====== Records provided

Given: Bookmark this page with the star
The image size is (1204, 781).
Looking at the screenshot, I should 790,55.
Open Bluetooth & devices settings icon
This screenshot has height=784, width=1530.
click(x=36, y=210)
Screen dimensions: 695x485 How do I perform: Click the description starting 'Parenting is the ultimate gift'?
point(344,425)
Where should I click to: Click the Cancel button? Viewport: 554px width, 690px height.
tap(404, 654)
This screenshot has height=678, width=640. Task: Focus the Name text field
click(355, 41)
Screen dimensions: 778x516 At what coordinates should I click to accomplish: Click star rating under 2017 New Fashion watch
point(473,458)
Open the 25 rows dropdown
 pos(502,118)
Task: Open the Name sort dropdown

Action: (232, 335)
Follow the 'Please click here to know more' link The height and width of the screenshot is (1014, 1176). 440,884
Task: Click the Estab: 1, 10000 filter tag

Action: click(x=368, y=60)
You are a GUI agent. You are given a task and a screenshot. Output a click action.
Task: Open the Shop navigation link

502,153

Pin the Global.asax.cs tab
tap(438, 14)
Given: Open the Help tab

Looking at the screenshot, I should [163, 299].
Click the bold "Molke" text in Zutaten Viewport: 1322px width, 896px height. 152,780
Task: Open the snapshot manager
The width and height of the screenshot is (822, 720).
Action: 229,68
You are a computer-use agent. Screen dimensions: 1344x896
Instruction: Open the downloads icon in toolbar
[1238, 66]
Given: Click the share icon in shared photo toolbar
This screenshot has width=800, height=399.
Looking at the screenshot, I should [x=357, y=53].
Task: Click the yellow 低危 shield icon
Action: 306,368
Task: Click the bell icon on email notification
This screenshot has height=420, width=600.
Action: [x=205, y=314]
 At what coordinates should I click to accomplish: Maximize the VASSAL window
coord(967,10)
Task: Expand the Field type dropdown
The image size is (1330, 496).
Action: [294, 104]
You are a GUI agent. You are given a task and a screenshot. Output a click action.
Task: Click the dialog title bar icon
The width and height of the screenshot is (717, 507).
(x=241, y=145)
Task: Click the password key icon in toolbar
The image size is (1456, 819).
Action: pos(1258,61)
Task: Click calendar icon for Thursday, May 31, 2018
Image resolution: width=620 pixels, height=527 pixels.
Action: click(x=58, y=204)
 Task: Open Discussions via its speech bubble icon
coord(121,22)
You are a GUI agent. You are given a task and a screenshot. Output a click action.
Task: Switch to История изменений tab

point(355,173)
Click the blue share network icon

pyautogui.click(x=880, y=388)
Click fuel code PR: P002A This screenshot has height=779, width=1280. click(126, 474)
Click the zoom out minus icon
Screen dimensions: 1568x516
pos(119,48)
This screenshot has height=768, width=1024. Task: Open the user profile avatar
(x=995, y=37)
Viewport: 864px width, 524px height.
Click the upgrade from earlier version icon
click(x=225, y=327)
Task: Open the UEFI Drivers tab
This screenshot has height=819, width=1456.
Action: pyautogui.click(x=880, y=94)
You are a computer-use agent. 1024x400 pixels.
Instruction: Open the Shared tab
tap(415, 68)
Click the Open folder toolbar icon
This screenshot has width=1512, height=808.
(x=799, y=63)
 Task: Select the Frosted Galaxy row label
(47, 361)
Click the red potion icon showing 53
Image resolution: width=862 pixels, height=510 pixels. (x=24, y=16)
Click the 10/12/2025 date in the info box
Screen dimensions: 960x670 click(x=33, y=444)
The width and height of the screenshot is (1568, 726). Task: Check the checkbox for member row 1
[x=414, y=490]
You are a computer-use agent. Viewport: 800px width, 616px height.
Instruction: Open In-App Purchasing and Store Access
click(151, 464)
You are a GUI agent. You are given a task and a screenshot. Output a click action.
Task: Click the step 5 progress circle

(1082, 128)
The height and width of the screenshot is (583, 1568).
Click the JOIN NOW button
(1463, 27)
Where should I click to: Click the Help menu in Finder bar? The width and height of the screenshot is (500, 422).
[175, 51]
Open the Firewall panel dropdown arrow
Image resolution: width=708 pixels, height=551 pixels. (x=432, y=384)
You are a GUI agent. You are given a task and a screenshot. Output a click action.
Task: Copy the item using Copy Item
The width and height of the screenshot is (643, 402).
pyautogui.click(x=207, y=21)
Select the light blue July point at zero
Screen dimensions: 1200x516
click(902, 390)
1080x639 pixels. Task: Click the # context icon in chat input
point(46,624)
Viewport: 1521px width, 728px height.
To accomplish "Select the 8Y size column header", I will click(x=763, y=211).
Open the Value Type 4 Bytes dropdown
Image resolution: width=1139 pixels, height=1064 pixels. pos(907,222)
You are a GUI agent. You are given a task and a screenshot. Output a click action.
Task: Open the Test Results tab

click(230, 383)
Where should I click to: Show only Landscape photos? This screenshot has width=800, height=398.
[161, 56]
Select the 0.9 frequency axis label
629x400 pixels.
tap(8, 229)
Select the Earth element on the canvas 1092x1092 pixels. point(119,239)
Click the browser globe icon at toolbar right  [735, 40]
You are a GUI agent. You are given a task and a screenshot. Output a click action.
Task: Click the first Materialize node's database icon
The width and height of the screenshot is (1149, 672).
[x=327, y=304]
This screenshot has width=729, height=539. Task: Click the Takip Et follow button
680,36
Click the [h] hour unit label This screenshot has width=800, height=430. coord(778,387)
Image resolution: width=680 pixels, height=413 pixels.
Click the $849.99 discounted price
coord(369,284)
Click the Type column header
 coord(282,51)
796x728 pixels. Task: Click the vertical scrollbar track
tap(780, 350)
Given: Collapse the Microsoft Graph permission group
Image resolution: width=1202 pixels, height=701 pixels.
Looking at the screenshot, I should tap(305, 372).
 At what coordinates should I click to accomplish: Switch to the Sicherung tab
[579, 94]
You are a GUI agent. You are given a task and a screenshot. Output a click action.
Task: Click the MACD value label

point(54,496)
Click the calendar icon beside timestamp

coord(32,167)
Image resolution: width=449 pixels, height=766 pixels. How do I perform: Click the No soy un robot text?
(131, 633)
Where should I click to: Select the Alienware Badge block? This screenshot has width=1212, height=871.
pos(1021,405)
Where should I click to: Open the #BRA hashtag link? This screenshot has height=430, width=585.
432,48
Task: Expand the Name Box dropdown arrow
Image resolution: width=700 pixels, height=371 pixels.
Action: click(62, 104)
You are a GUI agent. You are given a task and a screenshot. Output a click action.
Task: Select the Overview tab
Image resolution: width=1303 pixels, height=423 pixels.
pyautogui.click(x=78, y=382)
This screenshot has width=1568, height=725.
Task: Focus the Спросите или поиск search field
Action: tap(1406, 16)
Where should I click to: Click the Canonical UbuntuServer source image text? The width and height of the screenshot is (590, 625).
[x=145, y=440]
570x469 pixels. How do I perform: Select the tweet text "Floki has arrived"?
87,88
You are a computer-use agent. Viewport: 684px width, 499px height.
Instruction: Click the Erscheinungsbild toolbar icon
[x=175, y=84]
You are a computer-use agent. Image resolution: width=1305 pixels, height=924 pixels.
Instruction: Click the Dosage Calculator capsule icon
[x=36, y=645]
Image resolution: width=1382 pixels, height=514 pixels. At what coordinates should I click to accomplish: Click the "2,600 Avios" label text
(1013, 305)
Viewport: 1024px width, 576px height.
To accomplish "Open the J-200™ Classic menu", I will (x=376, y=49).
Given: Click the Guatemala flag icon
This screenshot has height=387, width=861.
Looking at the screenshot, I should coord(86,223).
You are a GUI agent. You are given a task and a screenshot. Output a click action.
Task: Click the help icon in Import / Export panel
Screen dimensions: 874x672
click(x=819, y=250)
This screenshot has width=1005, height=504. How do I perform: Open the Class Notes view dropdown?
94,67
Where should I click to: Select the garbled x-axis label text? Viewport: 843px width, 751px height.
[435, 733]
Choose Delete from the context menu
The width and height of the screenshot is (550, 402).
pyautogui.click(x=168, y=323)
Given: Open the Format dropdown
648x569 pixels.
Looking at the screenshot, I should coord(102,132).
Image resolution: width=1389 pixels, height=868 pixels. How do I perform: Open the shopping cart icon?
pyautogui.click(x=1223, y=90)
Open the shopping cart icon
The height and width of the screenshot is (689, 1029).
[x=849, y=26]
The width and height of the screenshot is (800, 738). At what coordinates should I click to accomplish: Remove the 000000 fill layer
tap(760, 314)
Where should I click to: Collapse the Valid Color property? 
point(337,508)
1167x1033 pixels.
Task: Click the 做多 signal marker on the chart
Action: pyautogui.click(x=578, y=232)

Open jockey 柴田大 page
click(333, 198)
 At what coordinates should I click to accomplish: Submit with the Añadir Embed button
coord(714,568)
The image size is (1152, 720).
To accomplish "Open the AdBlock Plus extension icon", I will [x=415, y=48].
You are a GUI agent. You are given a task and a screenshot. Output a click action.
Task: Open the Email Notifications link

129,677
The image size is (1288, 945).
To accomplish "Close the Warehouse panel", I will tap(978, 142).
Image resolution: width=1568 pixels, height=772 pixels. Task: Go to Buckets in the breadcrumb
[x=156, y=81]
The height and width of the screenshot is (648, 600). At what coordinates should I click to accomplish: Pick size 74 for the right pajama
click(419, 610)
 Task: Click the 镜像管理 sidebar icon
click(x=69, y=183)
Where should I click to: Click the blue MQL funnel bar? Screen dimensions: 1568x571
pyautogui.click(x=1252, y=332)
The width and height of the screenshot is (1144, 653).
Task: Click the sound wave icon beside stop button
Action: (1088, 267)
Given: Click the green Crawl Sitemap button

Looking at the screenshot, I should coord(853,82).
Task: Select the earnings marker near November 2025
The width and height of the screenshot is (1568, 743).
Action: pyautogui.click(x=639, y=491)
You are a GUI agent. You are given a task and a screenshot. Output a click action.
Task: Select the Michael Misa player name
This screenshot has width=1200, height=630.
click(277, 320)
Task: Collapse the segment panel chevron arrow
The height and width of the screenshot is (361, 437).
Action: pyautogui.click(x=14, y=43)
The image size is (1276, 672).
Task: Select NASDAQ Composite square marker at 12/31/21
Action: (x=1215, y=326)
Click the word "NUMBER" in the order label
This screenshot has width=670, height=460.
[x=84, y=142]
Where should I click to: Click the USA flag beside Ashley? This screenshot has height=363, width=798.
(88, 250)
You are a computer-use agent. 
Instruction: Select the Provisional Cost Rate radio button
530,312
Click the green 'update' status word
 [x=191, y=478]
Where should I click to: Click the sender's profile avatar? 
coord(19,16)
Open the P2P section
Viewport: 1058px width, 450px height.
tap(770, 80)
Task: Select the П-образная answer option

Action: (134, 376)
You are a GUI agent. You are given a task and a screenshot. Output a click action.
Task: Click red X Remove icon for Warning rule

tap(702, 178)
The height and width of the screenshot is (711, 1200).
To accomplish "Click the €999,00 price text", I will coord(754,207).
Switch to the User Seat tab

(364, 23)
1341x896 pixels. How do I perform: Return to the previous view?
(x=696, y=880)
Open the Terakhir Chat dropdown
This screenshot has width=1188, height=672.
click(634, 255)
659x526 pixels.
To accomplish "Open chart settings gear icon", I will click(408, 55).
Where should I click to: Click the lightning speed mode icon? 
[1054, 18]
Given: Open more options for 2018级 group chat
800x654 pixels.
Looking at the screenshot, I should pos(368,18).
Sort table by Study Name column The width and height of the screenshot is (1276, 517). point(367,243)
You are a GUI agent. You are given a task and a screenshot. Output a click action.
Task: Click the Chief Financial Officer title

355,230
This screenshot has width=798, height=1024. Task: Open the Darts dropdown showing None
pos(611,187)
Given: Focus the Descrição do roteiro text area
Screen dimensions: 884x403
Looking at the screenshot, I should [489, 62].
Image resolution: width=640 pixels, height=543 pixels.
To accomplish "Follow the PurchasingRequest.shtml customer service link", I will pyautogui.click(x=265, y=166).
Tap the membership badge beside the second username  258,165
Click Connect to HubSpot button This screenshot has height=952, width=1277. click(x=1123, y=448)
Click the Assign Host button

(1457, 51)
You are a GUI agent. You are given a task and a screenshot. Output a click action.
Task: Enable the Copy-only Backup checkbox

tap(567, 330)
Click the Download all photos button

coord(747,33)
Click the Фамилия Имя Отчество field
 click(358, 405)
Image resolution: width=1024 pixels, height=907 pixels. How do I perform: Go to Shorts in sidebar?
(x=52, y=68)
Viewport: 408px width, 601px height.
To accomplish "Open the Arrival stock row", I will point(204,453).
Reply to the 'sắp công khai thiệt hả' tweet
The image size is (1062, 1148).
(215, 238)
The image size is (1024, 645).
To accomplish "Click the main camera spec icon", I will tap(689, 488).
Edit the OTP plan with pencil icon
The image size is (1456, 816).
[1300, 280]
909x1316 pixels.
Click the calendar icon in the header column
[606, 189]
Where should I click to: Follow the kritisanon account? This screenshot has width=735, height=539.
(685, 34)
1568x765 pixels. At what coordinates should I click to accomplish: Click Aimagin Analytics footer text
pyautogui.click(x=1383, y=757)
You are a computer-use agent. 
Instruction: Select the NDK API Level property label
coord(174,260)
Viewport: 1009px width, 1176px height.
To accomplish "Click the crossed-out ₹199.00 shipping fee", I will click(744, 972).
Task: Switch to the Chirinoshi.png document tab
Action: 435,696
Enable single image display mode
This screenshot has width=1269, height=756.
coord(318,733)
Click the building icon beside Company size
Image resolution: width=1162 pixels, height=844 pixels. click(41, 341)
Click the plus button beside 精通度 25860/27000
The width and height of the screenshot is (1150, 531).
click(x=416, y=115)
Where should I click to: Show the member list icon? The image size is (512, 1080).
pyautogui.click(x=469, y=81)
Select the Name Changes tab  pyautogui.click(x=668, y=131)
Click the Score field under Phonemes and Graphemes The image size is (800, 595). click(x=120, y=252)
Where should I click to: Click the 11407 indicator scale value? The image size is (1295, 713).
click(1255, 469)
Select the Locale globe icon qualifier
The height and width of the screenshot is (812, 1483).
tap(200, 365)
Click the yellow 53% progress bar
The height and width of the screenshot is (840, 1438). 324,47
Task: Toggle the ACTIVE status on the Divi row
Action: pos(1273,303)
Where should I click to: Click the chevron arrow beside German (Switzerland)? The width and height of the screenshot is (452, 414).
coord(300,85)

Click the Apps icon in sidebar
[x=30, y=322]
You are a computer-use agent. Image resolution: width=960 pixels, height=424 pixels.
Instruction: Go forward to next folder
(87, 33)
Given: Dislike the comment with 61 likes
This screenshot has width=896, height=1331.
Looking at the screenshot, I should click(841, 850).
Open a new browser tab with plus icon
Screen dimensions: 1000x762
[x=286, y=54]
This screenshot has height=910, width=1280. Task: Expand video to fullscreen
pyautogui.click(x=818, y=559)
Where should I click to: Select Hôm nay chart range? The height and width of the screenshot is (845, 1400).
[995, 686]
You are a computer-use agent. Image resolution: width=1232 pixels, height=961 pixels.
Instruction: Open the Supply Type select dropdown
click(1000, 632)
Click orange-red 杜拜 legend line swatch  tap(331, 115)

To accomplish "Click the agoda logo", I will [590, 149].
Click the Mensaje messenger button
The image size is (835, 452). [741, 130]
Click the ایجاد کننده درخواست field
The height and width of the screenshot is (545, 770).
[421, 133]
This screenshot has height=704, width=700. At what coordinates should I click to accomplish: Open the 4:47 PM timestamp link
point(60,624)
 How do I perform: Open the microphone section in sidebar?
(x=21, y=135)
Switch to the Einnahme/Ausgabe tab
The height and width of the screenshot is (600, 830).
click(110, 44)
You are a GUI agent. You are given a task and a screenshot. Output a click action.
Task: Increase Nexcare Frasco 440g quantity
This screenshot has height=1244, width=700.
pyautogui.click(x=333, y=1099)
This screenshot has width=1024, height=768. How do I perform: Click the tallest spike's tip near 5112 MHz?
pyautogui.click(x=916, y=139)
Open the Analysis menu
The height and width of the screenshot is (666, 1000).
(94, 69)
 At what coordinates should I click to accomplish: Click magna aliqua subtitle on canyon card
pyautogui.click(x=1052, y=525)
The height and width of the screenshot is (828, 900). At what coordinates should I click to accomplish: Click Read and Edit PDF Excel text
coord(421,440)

============

Work request —
Filter the lines above, keeping each one that contains the string "more".

Response to this exercise —
Follow the 'Please click here to know more' link The height and width of the screenshot is (1014, 1176). 440,884
Given: Open more options for 2018级 group chat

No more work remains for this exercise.